[Start of section]

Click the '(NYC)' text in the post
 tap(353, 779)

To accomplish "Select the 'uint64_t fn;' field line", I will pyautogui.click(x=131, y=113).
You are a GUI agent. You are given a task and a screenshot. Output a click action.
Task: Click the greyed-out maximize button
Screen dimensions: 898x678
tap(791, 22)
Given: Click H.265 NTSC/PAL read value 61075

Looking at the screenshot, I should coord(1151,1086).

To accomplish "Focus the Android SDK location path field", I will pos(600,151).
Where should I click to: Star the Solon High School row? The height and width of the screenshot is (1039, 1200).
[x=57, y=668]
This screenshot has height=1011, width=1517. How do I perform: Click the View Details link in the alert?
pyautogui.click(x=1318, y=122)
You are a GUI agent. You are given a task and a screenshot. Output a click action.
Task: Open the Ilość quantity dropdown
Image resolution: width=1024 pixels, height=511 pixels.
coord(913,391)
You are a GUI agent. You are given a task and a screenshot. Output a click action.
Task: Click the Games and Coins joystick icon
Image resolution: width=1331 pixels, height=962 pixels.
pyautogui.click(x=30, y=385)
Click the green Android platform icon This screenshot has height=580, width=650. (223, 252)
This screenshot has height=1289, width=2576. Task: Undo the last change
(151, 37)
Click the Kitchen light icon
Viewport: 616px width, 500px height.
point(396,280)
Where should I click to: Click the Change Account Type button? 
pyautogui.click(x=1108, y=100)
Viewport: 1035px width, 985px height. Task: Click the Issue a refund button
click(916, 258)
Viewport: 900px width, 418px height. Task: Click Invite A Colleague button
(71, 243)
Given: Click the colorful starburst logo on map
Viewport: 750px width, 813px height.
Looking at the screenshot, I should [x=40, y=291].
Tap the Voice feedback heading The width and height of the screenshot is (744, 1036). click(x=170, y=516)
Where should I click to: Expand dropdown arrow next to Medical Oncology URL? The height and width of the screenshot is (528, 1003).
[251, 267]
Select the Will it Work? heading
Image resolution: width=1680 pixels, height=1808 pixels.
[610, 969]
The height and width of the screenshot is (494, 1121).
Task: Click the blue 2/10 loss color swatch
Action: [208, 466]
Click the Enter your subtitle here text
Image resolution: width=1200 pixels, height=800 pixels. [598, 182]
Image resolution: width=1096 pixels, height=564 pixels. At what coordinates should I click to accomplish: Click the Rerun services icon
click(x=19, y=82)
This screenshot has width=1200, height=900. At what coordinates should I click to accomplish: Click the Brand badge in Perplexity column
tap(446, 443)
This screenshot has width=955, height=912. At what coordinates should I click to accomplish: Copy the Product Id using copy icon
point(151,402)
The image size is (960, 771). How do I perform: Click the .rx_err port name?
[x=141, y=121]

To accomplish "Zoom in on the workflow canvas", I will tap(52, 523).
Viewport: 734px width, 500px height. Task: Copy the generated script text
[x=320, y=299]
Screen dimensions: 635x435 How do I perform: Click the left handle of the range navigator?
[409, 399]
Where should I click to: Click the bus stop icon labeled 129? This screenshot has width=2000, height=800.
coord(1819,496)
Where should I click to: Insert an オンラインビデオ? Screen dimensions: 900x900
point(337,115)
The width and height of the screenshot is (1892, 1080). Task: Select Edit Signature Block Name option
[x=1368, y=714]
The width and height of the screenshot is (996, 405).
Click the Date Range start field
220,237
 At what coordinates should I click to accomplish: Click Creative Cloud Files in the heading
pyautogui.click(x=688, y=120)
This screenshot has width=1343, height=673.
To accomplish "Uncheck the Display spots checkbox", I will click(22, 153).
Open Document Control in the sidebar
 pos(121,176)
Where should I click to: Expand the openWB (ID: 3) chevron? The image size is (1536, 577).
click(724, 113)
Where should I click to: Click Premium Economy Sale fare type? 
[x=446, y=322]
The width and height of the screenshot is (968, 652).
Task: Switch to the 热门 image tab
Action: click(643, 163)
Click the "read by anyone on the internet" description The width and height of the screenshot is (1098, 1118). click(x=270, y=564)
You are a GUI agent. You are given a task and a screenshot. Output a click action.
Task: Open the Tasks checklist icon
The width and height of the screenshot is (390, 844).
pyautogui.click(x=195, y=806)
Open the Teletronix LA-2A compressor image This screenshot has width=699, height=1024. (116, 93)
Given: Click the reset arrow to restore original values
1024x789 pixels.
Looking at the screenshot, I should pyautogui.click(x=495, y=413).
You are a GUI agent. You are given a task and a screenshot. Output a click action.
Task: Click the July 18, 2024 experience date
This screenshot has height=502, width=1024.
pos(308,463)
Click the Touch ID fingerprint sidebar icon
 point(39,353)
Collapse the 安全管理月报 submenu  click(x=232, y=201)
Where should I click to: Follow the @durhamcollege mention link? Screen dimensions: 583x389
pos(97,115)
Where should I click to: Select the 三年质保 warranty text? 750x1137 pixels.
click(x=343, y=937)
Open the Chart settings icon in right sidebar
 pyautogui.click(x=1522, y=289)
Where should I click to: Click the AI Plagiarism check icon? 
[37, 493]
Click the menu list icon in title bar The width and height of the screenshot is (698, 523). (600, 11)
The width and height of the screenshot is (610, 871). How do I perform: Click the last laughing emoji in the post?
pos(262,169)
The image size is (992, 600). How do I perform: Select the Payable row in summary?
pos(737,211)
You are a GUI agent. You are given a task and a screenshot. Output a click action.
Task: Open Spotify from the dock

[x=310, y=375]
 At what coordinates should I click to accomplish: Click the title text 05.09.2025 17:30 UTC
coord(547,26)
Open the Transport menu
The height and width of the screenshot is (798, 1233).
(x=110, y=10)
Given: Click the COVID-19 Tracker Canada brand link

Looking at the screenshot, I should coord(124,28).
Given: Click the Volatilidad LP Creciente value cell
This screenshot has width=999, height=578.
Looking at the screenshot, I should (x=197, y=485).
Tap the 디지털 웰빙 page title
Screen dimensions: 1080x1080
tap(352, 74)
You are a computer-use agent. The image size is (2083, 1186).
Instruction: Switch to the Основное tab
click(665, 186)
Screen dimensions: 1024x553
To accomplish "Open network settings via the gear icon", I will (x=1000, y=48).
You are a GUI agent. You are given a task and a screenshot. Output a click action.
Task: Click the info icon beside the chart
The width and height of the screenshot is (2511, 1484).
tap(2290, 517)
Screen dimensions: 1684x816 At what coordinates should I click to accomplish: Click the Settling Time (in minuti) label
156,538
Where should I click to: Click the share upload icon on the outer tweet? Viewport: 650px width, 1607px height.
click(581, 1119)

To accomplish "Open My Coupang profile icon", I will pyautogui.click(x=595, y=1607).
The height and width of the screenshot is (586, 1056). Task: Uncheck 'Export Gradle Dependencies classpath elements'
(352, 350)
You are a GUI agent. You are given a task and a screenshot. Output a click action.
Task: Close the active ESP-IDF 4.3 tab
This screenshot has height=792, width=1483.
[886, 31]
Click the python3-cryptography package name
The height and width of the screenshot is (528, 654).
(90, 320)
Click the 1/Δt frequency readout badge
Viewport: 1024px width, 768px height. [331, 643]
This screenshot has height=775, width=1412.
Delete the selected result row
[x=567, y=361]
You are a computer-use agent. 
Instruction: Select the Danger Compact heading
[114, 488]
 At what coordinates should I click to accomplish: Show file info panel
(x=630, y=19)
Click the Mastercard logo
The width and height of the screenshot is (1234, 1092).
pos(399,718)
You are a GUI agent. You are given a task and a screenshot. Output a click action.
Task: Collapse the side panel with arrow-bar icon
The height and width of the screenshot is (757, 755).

[End of section]

Could you retype exactly the lines above, starting at the line that contains "Image resolution: width=1024" and ending at the line that contains "Click the green", and nothing more?

Image resolution: width=1024 pixels, height=511 pixels.
coord(913,391)
You are a GUI agent. You are given a task and a screenshot. Output a click action.
Task: Click the Games and Coins joystick icon
Image resolution: width=1331 pixels, height=962 pixels.
pyautogui.click(x=30, y=385)
Click the green Android platform icon This screenshot has height=580, width=650. (223, 252)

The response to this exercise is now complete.